[GIVEN ENTRIES]
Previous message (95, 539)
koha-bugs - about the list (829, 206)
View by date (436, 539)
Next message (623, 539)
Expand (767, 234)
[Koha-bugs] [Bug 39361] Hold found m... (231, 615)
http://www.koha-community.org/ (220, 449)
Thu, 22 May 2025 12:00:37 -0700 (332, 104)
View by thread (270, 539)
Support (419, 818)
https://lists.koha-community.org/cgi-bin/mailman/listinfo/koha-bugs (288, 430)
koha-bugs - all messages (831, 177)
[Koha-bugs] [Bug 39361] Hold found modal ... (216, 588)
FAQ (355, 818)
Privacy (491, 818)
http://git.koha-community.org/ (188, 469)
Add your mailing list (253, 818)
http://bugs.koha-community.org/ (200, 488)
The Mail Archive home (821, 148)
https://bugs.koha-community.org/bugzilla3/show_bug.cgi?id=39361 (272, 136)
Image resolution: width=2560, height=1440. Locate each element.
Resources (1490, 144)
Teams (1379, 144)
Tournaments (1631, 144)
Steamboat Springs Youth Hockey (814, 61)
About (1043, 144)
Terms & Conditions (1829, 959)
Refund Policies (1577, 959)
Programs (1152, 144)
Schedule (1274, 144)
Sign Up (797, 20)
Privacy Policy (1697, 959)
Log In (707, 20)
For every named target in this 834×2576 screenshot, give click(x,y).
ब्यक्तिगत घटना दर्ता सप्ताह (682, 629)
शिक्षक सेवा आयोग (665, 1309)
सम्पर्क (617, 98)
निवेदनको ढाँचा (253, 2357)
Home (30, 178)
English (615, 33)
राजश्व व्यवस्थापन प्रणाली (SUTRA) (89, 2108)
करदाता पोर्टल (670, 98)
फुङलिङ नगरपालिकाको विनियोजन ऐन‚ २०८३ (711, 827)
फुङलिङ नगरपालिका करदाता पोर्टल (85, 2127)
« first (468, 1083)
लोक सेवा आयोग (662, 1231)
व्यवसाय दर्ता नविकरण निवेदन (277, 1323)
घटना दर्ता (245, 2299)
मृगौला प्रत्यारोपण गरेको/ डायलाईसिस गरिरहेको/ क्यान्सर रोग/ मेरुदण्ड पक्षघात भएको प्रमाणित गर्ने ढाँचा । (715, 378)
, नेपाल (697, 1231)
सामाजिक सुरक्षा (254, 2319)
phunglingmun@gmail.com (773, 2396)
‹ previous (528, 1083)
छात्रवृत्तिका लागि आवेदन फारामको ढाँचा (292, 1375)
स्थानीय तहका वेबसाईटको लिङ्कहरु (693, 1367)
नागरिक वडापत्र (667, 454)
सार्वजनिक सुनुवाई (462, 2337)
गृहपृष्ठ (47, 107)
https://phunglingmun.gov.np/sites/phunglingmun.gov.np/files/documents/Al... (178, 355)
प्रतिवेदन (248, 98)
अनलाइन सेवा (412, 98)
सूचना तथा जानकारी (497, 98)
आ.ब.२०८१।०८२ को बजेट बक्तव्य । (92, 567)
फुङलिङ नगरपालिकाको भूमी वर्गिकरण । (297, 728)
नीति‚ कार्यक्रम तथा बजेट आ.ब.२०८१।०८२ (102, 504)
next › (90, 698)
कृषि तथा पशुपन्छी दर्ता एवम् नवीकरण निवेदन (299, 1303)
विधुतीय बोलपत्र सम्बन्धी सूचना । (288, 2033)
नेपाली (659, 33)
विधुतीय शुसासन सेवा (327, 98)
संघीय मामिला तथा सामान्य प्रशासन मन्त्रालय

[TASK DETAILS] Only the number is wanted: how many lines in the data include the string "phunglingmun"?

[EXPECTED ANSWER] 2